> **WHAT NEEDS TO BE DONE**:
Reproduce the listing below, swapping "symbol" for "sign" wherever it occurs and changing nothing else.

> **RECORDS SUPPLIED**:
--------------------

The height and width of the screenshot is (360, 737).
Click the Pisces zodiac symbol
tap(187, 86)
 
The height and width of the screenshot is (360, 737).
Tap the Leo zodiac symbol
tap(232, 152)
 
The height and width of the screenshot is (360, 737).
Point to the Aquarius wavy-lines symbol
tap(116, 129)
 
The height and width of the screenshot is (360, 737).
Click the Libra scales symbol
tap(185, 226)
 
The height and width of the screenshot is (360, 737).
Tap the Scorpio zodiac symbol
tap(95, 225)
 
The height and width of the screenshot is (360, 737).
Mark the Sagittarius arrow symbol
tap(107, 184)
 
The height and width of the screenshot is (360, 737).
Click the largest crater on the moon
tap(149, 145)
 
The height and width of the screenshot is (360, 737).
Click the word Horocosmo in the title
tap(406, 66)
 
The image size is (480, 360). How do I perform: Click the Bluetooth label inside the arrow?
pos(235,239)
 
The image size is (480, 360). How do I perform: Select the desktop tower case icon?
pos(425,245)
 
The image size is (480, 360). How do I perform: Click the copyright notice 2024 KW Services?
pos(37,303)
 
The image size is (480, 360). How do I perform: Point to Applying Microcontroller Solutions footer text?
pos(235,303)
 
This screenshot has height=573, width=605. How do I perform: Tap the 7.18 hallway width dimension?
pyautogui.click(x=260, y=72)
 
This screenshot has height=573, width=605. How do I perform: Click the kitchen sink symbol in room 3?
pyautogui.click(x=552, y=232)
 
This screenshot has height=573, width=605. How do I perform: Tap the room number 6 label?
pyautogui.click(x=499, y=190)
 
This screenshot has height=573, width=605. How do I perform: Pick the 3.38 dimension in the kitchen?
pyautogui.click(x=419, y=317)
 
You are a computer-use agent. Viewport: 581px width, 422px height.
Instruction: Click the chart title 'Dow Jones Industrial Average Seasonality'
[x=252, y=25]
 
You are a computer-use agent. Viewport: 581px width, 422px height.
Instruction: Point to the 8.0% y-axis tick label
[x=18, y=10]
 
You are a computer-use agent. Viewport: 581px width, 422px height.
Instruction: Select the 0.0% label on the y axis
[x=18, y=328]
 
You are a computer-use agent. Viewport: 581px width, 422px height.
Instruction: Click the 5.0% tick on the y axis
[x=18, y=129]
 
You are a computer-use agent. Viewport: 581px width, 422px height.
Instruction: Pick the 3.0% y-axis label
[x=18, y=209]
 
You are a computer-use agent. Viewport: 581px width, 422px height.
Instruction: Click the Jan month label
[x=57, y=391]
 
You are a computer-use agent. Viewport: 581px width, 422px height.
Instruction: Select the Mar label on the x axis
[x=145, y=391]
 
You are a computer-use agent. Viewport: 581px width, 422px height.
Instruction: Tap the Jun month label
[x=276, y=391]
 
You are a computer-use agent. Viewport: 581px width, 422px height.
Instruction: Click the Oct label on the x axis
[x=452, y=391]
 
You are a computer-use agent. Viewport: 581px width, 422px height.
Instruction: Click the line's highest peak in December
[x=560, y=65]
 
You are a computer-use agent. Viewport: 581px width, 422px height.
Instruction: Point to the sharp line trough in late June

--------------------

> **REPLY TO THE TASK**:
The height and width of the screenshot is (360, 737).
Click the Pisces zodiac sign
tap(187, 86)
 
The height and width of the screenshot is (360, 737).
Tap the Leo zodiac sign
tap(232, 152)
 
The height and width of the screenshot is (360, 737).
Point to the Aquarius wavy-lines sign
tap(116, 129)
 
The height and width of the screenshot is (360, 737).
Click the Libra scales sign
tap(185, 226)
 
The height and width of the screenshot is (360, 737).
Tap the Scorpio zodiac sign
tap(95, 225)
 
The height and width of the screenshot is (360, 737).
Mark the Sagittarius arrow sign
tap(107, 184)
 
The height and width of the screenshot is (360, 737).
Click the largest crater on the moon
tap(149, 145)
 
The height and width of the screenshot is (360, 737).
Click the word Horocosmo in the title
tap(406, 66)
 
The image size is (480, 360). How do I perform: Click the Bluetooth label inside the arrow?
pos(235,239)
 
The image size is (480, 360). How do I perform: Select the desktop tower case icon?
pos(425,245)
 
The image size is (480, 360). How do I perform: Click the copyright notice 2024 KW Services?
pos(37,303)
 
The image size is (480, 360). How do I perform: Point to Applying Microcontroller Solutions footer text?
pos(235,303)
 
This screenshot has height=573, width=605. How do I perform: Tap the 7.18 hallway width dimension?
pyautogui.click(x=260, y=72)
 
This screenshot has height=573, width=605. How do I perform: Click the kitchen sink sign in room 3?
pyautogui.click(x=552, y=232)
 
This screenshot has height=573, width=605. How do I perform: Tap the room number 6 label?
pyautogui.click(x=499, y=190)
 
This screenshot has height=573, width=605. How do I perform: Pick the 3.38 dimension in the kitchen?
pyautogui.click(x=419, y=317)
 
You are a computer-use agent. Viewport: 581px width, 422px height.
Instruction: Click the chart title 'Dow Jones Industrial Average Seasonality'
[x=252, y=25]
 
You are a computer-use agent. Viewport: 581px width, 422px height.
Instruction: Point to the 8.0% y-axis tick label
[x=18, y=10]
 
You are a computer-use agent. Viewport: 581px width, 422px height.
Instruction: Select the 0.0% label on the y axis
[x=18, y=328]
 
You are a computer-use agent. Viewport: 581px width, 422px height.
Instruction: Click the 5.0% tick on the y axis
[x=18, y=129]
 
You are a computer-use agent. Viewport: 581px width, 422px height.
Instruction: Pick the 3.0% y-axis label
[x=18, y=209]
 
You are a computer-use agent. Viewport: 581px width, 422px height.
Instruction: Click the Jan month label
[x=57, y=391]
 
You are a computer-use agent. Viewport: 581px width, 422px height.
Instruction: Select the Mar label on the x axis
[x=145, y=391]
 
You are a computer-use agent. Viewport: 581px width, 422px height.
Instruction: Tap the Jun month label
[x=276, y=391]
 
You are a computer-use agent. Viewport: 581px width, 422px height.
Instruction: Click the Oct label on the x axis
[x=452, y=391]
 
You are a computer-use agent. Viewport: 581px width, 422px height.
Instruction: Click the line's highest peak in December
[x=560, y=65]
 
You are a computer-use agent. Viewport: 581px width, 422px height.
Instruction: Point to the sharp line trough in late June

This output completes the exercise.